By Mike Giuliano
If you want to understand what the artists are saying in "The Janet & Walter Sondheim Prize Finalists: Artscape at the BMA," you need to look at the unconventional materials used.
Culled from 325 applicants in this Artscape-affiliated competition now in its third year, the six finalists in the Sondheim show are Becky Alprin, Melissa Dickenson, Dawn Gavin, Geoff Grace and Maren Hassinger, all from Baltimore, and Molly Springfield, from Washington, D.C.
The strongest artwork is in the first gallery you enter at the Baltimore Museum of Art. Hassinger's work includes "Wrenching News," a floor-sited installation consisting of newspapers twisted and bound together so tightly that you initially may not even realize they're newspapers.
Hundreds of newspaper pages covering a good bit of the museum floor almost seem like an organic field of some sort. Information has been repackaged in such an extreme fashion that what might be termed old news has been newly transformed into pages whose tight binding perhaps suggests the emotional impact of such news.
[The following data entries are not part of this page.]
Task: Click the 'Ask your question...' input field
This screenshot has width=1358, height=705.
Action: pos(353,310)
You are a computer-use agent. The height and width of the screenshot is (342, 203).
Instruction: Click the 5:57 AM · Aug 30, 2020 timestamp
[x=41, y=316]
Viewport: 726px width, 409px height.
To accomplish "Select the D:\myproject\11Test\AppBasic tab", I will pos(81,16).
Sharing the gallery with her is Gavin, whose work includes the wall-mounted "Annular." This may be the finest piece in the entire show. It consists of concentric circles constructed of small pins that are closely spaced together. Fragments of maps have been attached to the heads of the pins. The original purpose of the maps no longer has any meaning, of course, and so Gavin uses those fragments to create some kind of new map.
The clever pairing of Hassinger and Gavin in the same room exemplifies how such information-embedded items as newspapers and maps can be altered to such an extent that they're now serving a different informational purpose.
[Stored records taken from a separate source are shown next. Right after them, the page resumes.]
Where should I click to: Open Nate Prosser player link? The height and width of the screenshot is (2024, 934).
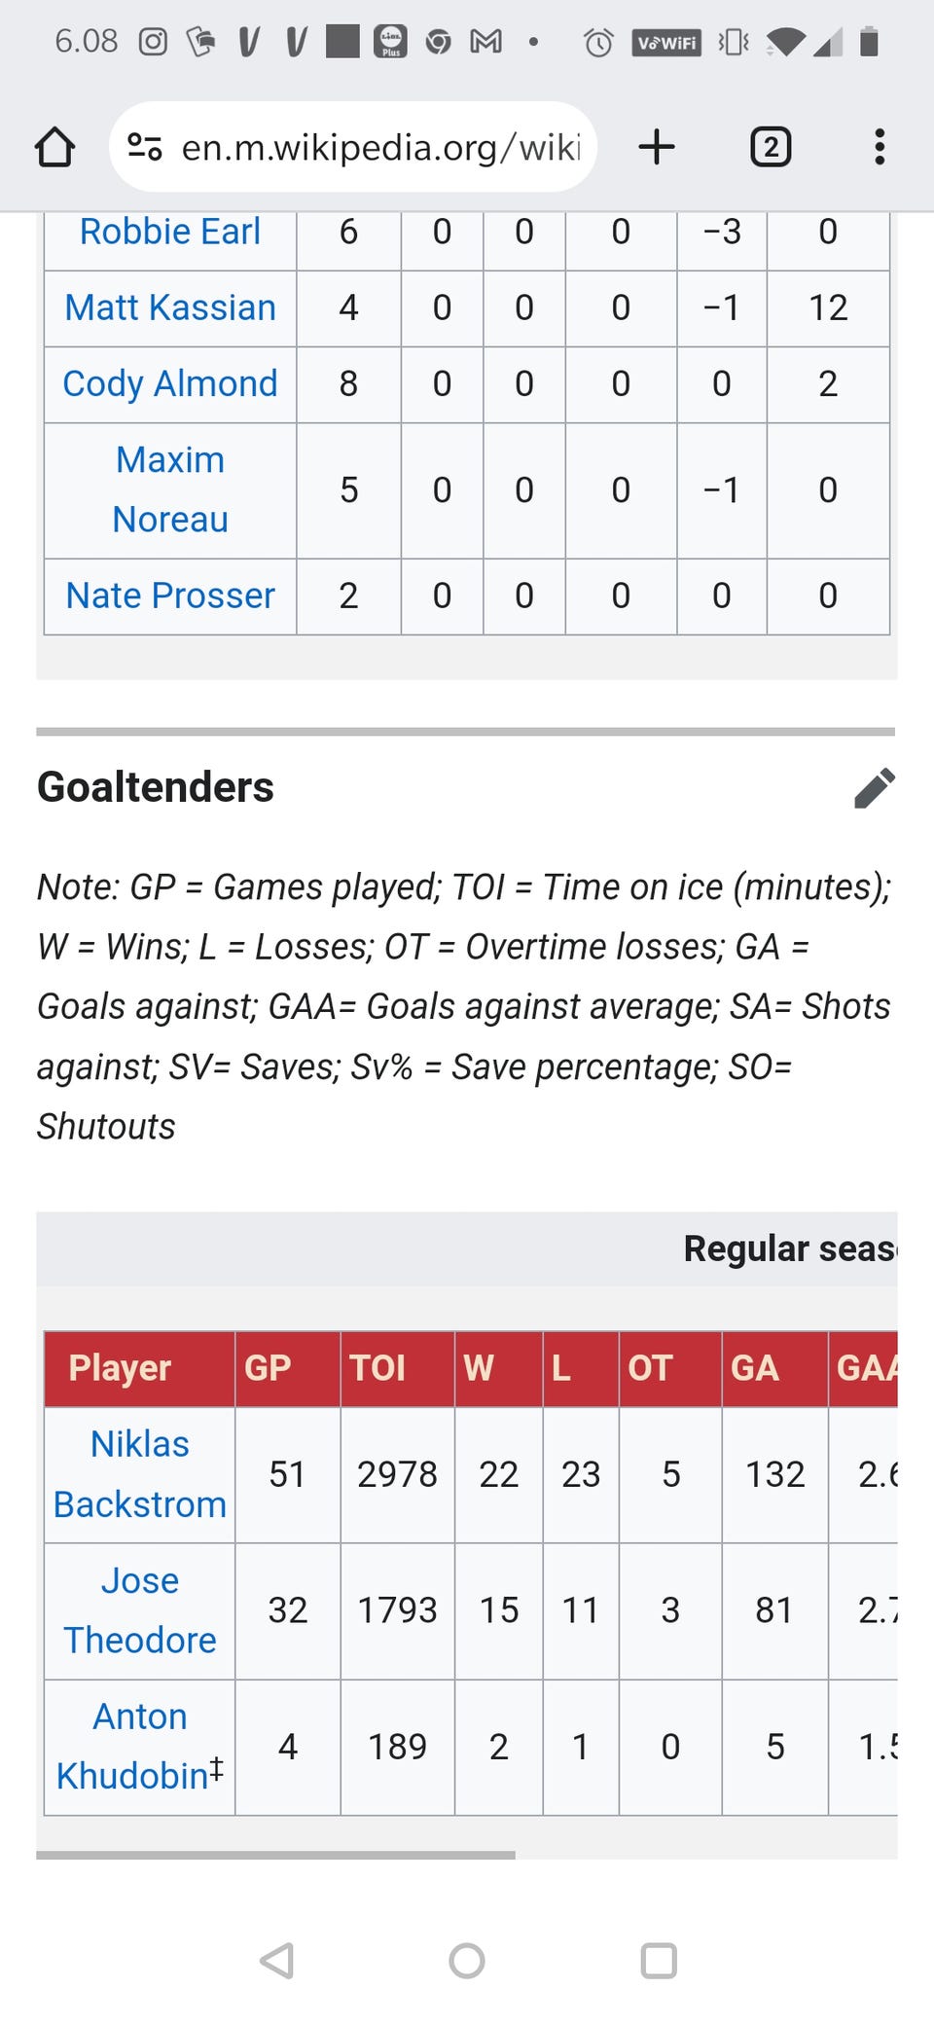coord(170,596)
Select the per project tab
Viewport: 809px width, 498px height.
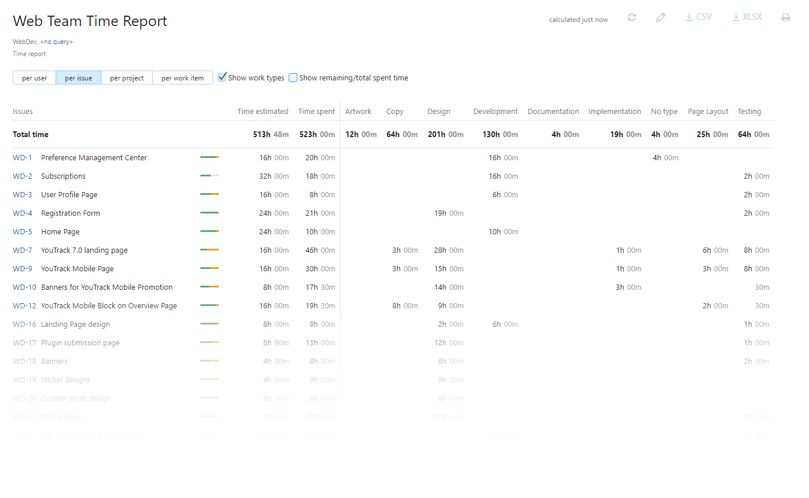coord(127,77)
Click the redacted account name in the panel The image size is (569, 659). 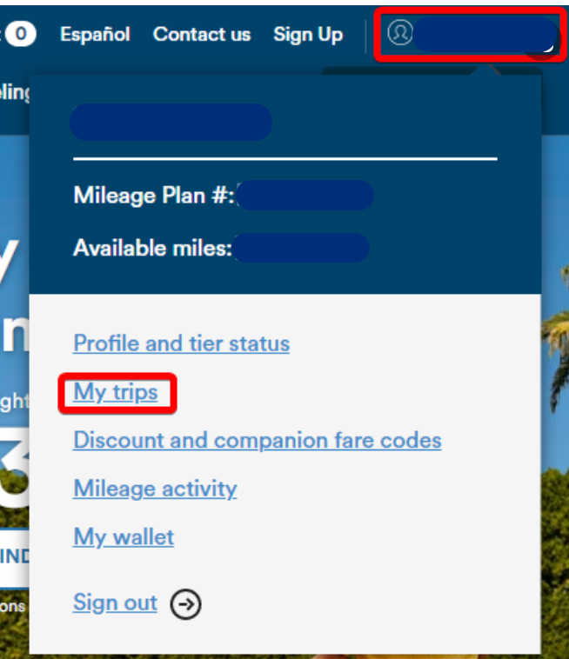click(x=171, y=123)
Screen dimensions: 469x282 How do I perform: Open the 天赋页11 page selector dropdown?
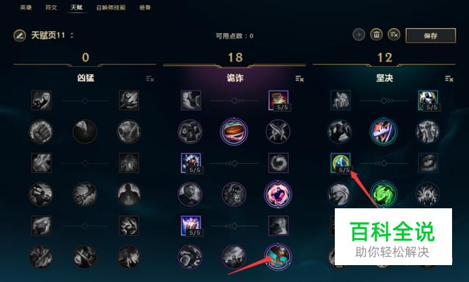72,35
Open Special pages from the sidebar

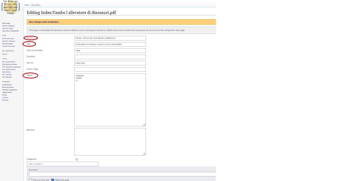[x=7, y=44]
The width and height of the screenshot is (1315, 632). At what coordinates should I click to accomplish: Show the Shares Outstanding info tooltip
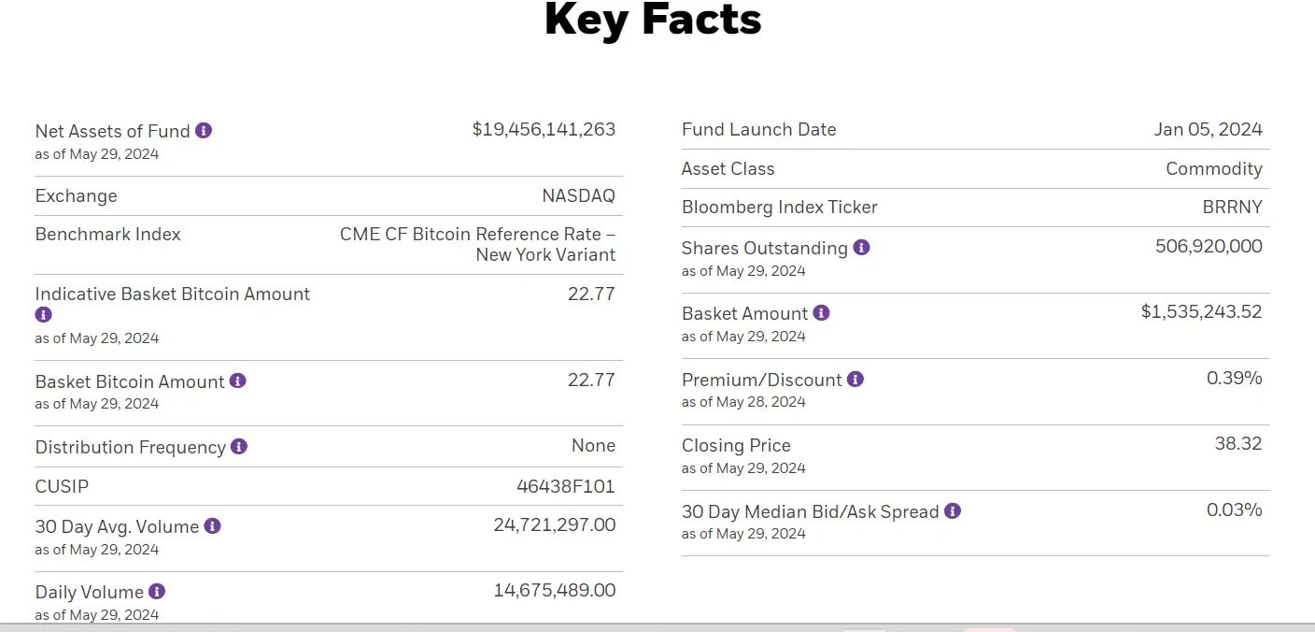862,248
Dickenson has a number of works on handmade paper that use graphite, ink, acrylic paint and sewing-associated threads to expand the notion of what materials typically are deployed for works-on-paper. Characteristic of her use of materials and her natural themes is "Redwood," in which red stitches bluntly are sewn through white paper that also contains a small painting of an owl perched on a branch.
Springfield skillfully pursues conceptual goals with works on paper that question our assumptions about original printed texts and reproductions of them. Taking pages from ancient tomes, Springfield painstakingly makes graphite drawings that are nearly exact replicas. Her exploration plays out in some interesting technical variations.
Grace's multi-media installation covers a lot of the wall with a mix of photographs, drawings and objects that amount to a tour ranging from local sites to exotic sites abroad. He also alludes to different stylistic influences in art, as in one schematic drawing of a hooded figure that evokes the Ku Klux Klan-ish hooded figures done by Philip Guston in the 1970s.
Alprin contributes acrylic and wood constructions that are highly abstracted cityscapes and landscapes. Some are mounted on the floor, and some are hanging on the wall. Collectively, they're a topographic presentation that exists in her imagination -- and now in yours.
"The Janet & Walter Sondheim Prize Finalists: Artscape at the BMA" runs through Aug. 3 at the Baltimore Museum of Art, at 10 Art Museum Drive at N. Charles and 31st streets. The winner of the Sondheim Prize will be announced at a reception at the BMA July 12 at 7 p.m. Call 443-573-1700 or go to www.artbma.org.